_Yang Perlu Dilakukan_
1) Tentukan apakah setiap pernyataan berikut sesuai dengan teks tentang antinomianisme, lalu jawab ya atau tidak disertai kutipan persis dari teks yang menjadi dasarnya. (a) Johannes Agricola dan Martin Luther sama-sama Reformis Jerman. (b) Luther berpendapat bahwa hukum Taurat tidak lagi punya tempat dalam kehidupan orang Kristen. (c) Kata antinomian berasal dari bahasa Latin.
2) Lanjutkan teks tentang antinomianisme, mulai dari sesudah kalimat terakhirnya.

_Bagian Teks_

Pertanyaan
Apa yang dimaksud dengan antinomian?
Jawaban
Kata antinomian berasal dari kata Yunani kuno yang secara harfiah berarti "melawan hukum". Dictionary.com mendefinisikan antinomian sebagai "orang yang berpendapat bahwa orang Kristen, berdasarkan kasih karunia ilahi, dibebaskan tidak hanya dari hukum Alkitab dan norma-norma perilaku yang ditetapkan gereja, tetapi juga dari semua hukum moral." Dengan kata lain, seorang antinomian melihat dirinya tidak berkewajiban untuk mengikuti kode moral apa pun. Ia sepenuhnya bebas.
Bapak antinomianisme adalah Johannes Agricola. Dia, seperti Martin Luther, adalah seorang Reformis Jerman, tetapi mereka tidak setuju apakah hukum Taurat secara permanen mengikat orang Kristen. Agricola berpendapat bahwa tujuan hukum Taurat adalah untuk membawa orang Kristen kepada salib dan pertobatan, di mana pada saat itu mereka tidak lagi berada di bawah hukum apa pun, baik hukum Taurat maupun hukum moral. Di sisi lain, Luther percaya bahwa hukum Taurat memiliki tempat dalam kehidupan orang Kristen. Hukum Taurat pada awalnya membawa orang Kristen kepada Kristus, dan hukum Taurat terus menjadi alat untuk menggerakkan orang percaya kepada pembaharuan dan kedewasaan yang berkelanjutan. Luther secara terbuka menentang ajaran Agricola dalam "Against the Antinomians" (Melawan kaum Antinomian), yang diterbitkan pada tahun 1539.

_Data Tersimpan_
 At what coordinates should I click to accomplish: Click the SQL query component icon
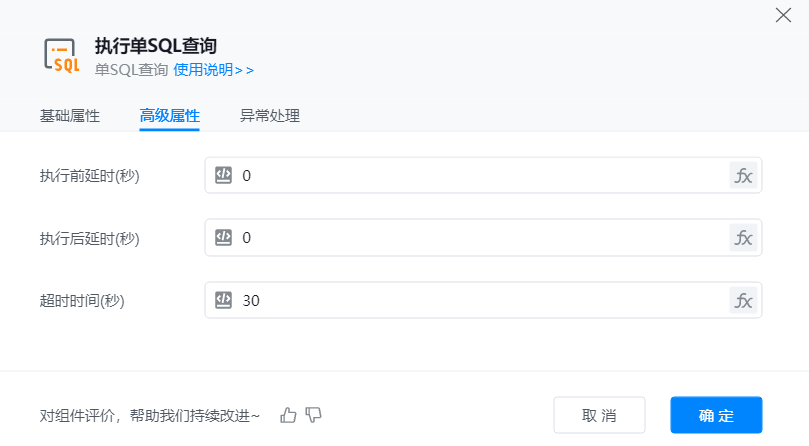[x=62, y=56]
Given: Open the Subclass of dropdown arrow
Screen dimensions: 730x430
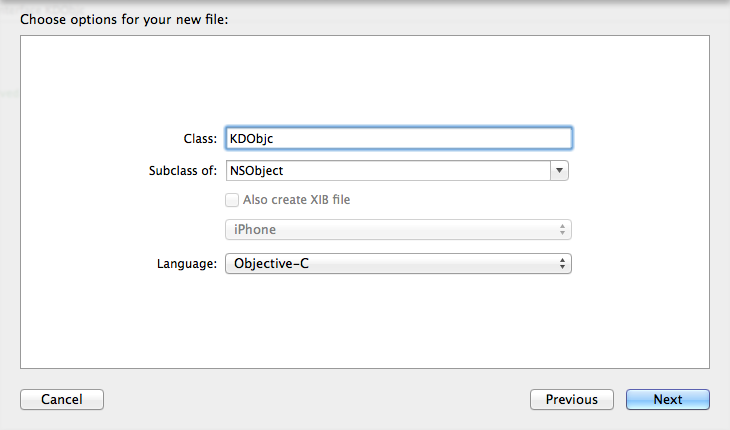Looking at the screenshot, I should [560, 171].
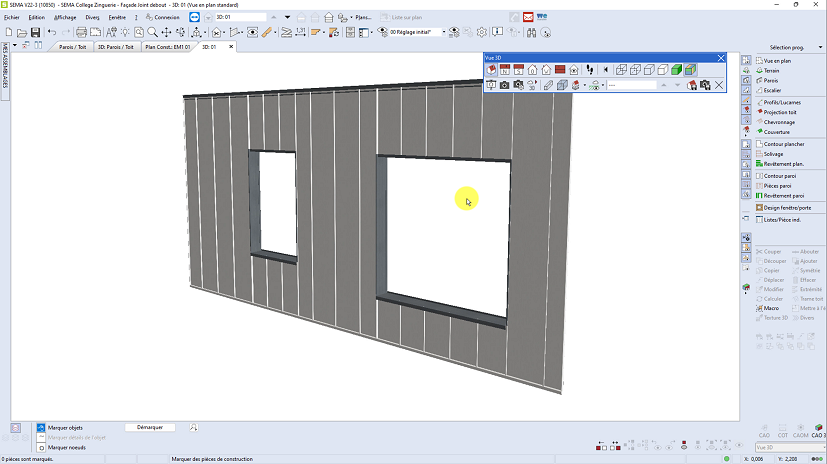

_Hasil Tiap Tugas_
1)
(a) Ya: "Dia, seperti Martin Luther, adalah seorang Reformis Jerman"
(b) Tidak: "Luther percaya bahwa hukum Taurat memiliki tempat dalam kehidupan orang Kristen"
(c) Tidak: "Kata antinomian berasal dari kata Yunani kuno"

2)
Posisi antinomian dapat dilihat sebagai versi ekstrem dari kepercayaan yang mudah. Memang benar bahwa kita diselamatkan oleh kasih karunia melalui iman, tetapi orang percaya harus selalu bergumul dengan natur yang berdosa (Roma 7:20). Alkitab mengajarkan bahwa, setelah iman, harus ada cara hidup yang sesuai untuk berkenan kepada Tuhan dan dipenuhi dengan perbuatan baik (Kolose 1:10-12). Kita harus mengakui dosa kita kepada Tuhan (1 Yohanes 1:9), dan untuk mendefinisikan dosa, kita harus memiliki standar.
Ide dasar di balik antinomianisme, bahwa tidak ada hukum moral yang Tuhan harapkan untuk dipatuhi oleh orang Kristen, jelas-jelas tidak alkitabiah. "Perintah-perintah-Nya itu tidak berat" (1 Yohanes 5:3), tetapi Kristus memang memiliki perintah. Efesus 4 memberikan kode moral yang jelas, dan orang yang antinomian tidak dapat mengabaikan perintah-perintah ini begitu saja:
Buanglah dusta (ayat 25)
Jangan biarkan matahari terbenam ketika Anda masih marah (ayat 26)
Jangan mencuri lagi (ayat 28)
Bekerjalah, lakukanlah sesuatu yang berguna (ayat 28)
Berbagi dengan mereka yang membutuhkan (ayat 28)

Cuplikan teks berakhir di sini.